PROVIDED PASSAGE: Begin

Washington University denounced Amendment 3 as a threat to Missouri's constitutional protections on stem cell research. And Planned Parenthood and NARAL blasted the measure for including restrictions on abortions. "While it is being sold as a health care initiative, this ballot measure is actively being pushed by anti-choice leaders as a way to steer government money to groups that play politics with abortion,” said NARAL Pro-Choice Missouri Executive Director Alison Dreith in a statement. Even some pro-life groups oppose Amendment 3 because simply using the word “abortion” would enshrine the concept with constitutional power. (The word “abortion” does not presently appear in the Missouri constitution.) The state's largest pro-life group, Missouri Right to Life, is officially neutral on Amendment 3.

The ACLU-Missouri has also joined the opposition, citing a provision in Amendment 3 that would allow the new tobacco tax funds to be distributed to religious institutions.

“In one hidden line, the makers of Amendment 3 are undermining our American ideal of protecting religion and democracy,” said Executive Director Jeffrey Mittman in a statement. “Amendment 3 is a dangerous Trojan Horse that violates the constitutional rights of all Missourians.”

PROVIDED PASSAGE: End

• **THE PROBLEM**:
Answer these questions about the passage on Missouri's Amendment 3.
1. Which university denounced Amendment 3, and what did it call the measure a threat to?
2. What position does Missouri Right to Life take on Amendment 3?
3. Which provision in Amendment 3 does the ACLU-Missouri cite in its opposition?

SOURCE MATERIAL: Begin

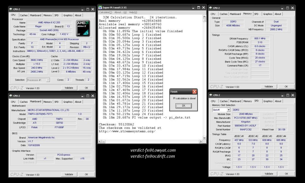Open the Calculate menu in Super PI
Viewport: 305px width, 183px height.
tap(105, 12)
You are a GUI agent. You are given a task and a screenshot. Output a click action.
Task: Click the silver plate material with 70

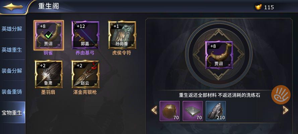pyautogui.click(x=193, y=111)
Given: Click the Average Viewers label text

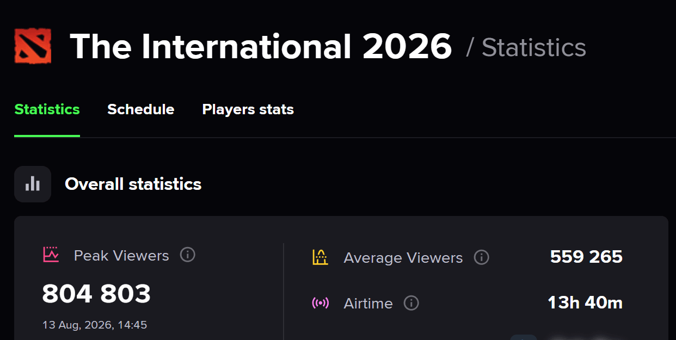Looking at the screenshot, I should [x=403, y=258].

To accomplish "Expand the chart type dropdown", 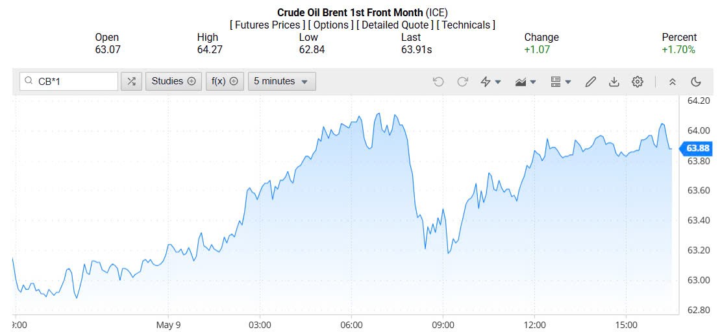I will 525,81.
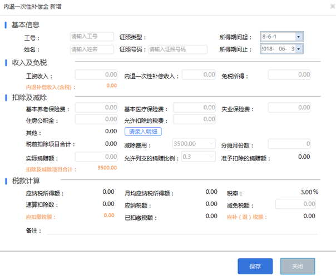Viewport: 336px width, 276px height.
Task: Select the 基本养老保险费 amount field
Action: pyautogui.click(x=96, y=108)
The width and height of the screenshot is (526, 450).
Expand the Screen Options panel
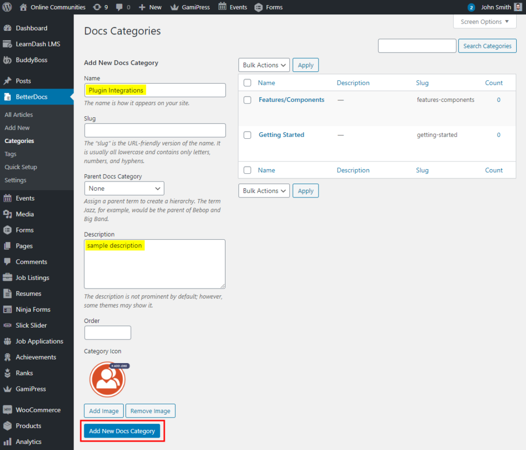click(483, 22)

SOURCE MATERIAL: End

• **RESULT FOR THIS TASK**:
1. Washington University called Amendment 3 a threat to Missouri's constitutional protections on stem cell research.
2. Missouri Right to Life is officially neutral on Amendment 3.
3. The ACLU-Missouri cites a provision that would allow the new tobacco tax funds to be distributed to religious institutions.